When I initially imported the files the copies were of poor quality and many of the pages were skewed. All I can say is Thank God got MPU because after working 12 to 16 hours a day trying to get a handle on the nightmare, I so looked forward to my drive home so I could learn from David and Katie.
As I said earlier when I first imported the scanned documents into DEVONthink Pro Office I was unaware that the quality of the PDF would affect the OCR layer. I also was ignorant of the fact that if a page of a scanned document is sideways or slightly skewed the OCR possibly would not work correctly. When the dust settled, I had well over 85,000 files in 9 databases.
To combat the issue I was pulling out folders on to my desktop and then using the space bar to preview the file quickly….but then there was the issue of OCR layer.
I use PDFPro for this. Don’t recall who wrote the script, but probably someone from the MacSparky/Katie universe. Anyhow, this is very slow. Maybe you can adapt it to Devonthink to work behind the scenes?
tell application "PDFpenPro"
open theFile as alias
--remove OCR layer from the document
-- this only strips the OCR, doesn't impact "real text" PDFs.
activate application "PDFpenPro"
delay 2
tell application "System Events"
-- This is the keyboard shortcut to remove the OCR layer
keystroke "o" using {command down, option down, control down}
end tell
-- without this delay, testing the document will claim it doesn't need OCR
-- delay required for the "remove OCR layer" step to take effect
delay 2
-- does the document need to be OCR'd?
get the needs ocr of document 1
if result is true then
tell document 1
ocr
repeat while performing ocr
delay 1
end repeat
delay 1
close with saving
end tell
--In PDFpen, when no documents are open, window 1 is "Preferences"

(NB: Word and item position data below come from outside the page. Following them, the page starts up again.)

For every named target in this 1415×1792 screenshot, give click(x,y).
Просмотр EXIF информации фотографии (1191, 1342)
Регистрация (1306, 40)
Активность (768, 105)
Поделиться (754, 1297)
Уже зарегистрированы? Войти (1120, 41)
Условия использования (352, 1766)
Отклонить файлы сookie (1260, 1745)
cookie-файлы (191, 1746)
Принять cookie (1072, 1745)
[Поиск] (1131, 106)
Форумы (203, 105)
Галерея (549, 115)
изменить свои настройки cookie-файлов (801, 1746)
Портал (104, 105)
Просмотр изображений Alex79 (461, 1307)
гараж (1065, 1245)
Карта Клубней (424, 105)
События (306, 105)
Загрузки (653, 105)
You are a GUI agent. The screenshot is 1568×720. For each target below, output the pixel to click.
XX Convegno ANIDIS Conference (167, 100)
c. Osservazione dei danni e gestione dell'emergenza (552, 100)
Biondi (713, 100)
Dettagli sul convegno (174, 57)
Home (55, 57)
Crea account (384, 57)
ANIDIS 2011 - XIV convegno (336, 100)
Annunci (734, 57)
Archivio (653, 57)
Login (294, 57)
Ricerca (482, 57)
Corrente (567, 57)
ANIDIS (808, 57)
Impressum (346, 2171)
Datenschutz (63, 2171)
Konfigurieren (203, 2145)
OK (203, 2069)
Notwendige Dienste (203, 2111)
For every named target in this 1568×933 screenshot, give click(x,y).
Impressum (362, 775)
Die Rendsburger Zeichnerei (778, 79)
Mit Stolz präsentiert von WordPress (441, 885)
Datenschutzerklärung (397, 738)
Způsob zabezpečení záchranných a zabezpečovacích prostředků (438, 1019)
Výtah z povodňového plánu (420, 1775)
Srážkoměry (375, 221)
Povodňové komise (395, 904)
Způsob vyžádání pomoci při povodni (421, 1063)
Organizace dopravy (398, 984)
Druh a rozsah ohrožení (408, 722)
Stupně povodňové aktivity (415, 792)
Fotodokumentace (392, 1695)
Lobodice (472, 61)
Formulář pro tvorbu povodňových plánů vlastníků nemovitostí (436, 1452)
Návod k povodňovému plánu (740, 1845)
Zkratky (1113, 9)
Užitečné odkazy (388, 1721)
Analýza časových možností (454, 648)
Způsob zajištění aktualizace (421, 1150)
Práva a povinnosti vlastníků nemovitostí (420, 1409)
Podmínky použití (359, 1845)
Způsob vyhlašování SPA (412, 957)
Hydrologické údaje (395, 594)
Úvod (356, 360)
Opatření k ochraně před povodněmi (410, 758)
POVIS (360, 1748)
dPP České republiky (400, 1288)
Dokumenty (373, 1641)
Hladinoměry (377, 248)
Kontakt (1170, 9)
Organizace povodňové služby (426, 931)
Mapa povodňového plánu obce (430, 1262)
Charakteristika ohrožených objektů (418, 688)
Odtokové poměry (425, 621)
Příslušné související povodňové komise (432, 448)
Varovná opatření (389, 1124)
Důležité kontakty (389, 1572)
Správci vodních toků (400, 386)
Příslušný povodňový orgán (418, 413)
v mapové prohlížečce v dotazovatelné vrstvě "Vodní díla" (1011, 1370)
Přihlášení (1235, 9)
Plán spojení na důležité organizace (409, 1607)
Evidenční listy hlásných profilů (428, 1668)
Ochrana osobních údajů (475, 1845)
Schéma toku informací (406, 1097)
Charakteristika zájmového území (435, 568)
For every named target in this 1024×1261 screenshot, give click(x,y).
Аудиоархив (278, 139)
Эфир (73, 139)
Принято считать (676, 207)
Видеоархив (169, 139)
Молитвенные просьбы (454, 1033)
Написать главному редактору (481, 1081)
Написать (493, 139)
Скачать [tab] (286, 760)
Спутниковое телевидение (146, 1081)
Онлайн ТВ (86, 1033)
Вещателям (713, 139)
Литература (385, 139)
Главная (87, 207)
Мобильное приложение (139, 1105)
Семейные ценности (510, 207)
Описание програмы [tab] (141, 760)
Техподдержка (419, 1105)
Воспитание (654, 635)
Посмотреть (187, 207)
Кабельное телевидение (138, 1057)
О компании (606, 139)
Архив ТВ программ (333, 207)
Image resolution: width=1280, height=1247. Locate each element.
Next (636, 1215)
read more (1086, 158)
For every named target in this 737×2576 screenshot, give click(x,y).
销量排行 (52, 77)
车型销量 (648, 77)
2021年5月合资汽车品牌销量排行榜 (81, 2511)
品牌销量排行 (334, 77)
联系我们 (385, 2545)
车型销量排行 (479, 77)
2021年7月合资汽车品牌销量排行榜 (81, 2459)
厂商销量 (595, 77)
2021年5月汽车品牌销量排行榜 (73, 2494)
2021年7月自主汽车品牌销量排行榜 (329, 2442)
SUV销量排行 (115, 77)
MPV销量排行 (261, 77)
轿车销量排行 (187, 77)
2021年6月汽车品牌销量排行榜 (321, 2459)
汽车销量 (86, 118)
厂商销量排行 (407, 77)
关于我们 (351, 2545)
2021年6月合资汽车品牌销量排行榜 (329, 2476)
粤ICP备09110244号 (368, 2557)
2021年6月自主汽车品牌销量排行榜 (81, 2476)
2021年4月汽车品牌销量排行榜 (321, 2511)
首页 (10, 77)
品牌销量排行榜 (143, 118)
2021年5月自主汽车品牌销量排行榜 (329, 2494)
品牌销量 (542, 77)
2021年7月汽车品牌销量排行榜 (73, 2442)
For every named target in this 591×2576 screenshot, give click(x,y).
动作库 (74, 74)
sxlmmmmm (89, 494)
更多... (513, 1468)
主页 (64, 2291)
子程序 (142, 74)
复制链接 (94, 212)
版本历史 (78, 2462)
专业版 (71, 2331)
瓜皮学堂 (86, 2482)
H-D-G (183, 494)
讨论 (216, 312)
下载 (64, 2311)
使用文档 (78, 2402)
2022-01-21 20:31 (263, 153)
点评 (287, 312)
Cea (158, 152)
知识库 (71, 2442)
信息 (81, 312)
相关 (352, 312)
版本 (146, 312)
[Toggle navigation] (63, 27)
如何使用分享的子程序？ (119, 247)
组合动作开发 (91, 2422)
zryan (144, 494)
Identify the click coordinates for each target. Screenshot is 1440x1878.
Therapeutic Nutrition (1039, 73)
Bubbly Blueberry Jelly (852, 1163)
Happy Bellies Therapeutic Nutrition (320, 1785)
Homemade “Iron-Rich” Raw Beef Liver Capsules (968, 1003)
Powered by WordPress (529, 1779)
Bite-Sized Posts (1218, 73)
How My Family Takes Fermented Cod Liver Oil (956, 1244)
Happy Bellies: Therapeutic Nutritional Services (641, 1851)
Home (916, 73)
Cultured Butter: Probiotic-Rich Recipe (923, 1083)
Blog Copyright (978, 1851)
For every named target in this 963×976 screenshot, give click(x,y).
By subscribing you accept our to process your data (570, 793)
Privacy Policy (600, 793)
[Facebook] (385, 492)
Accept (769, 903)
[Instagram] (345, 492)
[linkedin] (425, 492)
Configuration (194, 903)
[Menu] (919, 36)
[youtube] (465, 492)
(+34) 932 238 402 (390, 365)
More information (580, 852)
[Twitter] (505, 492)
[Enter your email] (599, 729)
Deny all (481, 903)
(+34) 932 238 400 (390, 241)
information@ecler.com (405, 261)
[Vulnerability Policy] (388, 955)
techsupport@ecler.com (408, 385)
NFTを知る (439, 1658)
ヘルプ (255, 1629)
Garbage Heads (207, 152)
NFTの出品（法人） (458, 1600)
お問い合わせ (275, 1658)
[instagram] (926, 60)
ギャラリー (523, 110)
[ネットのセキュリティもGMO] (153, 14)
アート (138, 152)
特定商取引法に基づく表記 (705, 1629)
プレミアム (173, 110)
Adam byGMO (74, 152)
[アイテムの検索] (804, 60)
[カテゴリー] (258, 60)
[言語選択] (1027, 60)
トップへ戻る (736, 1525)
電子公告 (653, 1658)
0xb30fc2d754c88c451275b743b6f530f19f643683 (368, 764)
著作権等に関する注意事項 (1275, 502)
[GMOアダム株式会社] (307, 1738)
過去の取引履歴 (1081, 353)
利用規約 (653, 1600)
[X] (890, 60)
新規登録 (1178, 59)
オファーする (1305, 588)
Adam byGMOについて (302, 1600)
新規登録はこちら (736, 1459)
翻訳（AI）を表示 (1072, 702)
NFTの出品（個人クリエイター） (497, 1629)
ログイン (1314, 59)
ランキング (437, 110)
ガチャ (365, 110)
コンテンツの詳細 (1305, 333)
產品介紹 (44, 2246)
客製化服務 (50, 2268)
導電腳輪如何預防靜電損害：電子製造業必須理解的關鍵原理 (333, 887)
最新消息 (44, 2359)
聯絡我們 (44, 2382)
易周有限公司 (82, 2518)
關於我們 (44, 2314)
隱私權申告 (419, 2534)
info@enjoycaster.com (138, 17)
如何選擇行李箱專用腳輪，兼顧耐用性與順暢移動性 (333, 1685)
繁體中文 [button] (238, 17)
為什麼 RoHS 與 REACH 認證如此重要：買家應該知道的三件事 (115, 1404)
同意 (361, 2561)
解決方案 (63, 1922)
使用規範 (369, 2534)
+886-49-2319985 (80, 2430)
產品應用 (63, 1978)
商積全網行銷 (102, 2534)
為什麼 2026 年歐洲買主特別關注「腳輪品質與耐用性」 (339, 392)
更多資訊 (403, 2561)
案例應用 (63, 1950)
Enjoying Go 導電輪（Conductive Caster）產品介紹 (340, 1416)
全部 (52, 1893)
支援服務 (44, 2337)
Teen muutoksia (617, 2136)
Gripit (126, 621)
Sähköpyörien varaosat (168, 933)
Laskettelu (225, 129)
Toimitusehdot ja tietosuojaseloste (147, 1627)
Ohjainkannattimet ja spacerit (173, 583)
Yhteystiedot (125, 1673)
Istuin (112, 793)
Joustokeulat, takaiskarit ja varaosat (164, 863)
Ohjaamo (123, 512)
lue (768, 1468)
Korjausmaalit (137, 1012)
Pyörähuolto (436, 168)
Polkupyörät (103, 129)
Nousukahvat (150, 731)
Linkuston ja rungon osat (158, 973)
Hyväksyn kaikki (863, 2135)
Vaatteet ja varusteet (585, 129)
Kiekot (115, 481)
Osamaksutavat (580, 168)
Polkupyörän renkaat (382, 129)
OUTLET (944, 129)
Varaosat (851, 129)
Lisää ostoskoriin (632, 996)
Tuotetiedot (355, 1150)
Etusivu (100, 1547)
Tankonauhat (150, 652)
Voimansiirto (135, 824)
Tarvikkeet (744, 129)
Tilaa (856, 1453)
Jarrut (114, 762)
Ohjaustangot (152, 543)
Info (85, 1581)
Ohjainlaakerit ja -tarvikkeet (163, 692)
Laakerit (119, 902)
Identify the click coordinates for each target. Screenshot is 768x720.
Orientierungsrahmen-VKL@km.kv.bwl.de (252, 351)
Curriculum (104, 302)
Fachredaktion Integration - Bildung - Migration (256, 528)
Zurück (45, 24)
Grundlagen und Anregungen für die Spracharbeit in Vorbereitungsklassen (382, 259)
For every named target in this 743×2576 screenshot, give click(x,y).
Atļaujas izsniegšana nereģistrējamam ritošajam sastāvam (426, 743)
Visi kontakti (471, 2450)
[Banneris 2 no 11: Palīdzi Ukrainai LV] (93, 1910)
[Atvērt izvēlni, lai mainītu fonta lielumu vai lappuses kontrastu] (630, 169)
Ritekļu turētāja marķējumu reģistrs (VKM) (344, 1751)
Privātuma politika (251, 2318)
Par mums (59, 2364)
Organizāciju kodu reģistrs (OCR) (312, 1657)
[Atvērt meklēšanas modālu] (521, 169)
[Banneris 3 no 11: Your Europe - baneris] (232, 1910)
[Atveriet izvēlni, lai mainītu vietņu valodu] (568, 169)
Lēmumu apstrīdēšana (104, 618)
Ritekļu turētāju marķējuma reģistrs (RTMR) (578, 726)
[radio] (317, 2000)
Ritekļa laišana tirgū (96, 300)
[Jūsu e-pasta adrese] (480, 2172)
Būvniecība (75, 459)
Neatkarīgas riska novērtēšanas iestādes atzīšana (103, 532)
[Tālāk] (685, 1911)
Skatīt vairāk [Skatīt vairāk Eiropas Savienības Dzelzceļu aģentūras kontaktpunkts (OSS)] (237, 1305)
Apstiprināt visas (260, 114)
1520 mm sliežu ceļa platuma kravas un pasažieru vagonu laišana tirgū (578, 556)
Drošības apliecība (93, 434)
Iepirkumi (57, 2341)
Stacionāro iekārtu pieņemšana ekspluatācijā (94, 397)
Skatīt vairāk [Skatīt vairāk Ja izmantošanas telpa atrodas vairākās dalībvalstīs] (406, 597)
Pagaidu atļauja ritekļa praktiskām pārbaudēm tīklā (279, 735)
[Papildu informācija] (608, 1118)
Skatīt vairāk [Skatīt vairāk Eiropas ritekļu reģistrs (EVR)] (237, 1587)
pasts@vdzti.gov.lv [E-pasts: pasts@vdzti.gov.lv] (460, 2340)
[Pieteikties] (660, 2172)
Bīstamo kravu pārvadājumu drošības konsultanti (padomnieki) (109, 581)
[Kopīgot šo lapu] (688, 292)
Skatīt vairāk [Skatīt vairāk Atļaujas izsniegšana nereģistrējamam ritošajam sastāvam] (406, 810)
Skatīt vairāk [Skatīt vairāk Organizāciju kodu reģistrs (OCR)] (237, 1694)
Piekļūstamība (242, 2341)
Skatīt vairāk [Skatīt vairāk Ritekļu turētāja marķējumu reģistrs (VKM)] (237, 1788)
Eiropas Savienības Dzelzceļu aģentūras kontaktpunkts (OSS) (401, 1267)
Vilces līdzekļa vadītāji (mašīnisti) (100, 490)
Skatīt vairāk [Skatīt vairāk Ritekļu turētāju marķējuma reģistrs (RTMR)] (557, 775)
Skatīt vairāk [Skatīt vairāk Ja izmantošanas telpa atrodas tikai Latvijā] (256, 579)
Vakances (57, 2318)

--If other documents are open, do not close the App.
if name of window 1 is "Preferences" then
tell application "PDFpenPro"
quit
end tell
end if
else
-- Scan Doc was previously OCR'd or is already a text type PDF.
tell document 1
close without saving
end tell
--In PDFpen, when no documents are open, window 1 is "Preferences"
--If other documents are open, do not close the App.
if name of window 1 is "Preferences" then
tell application "PDFpenPro"
quit
end tell
end if
end if
end tell
-- without this, sometimes it seems to kick off this same script with multiple matches at once
delay 2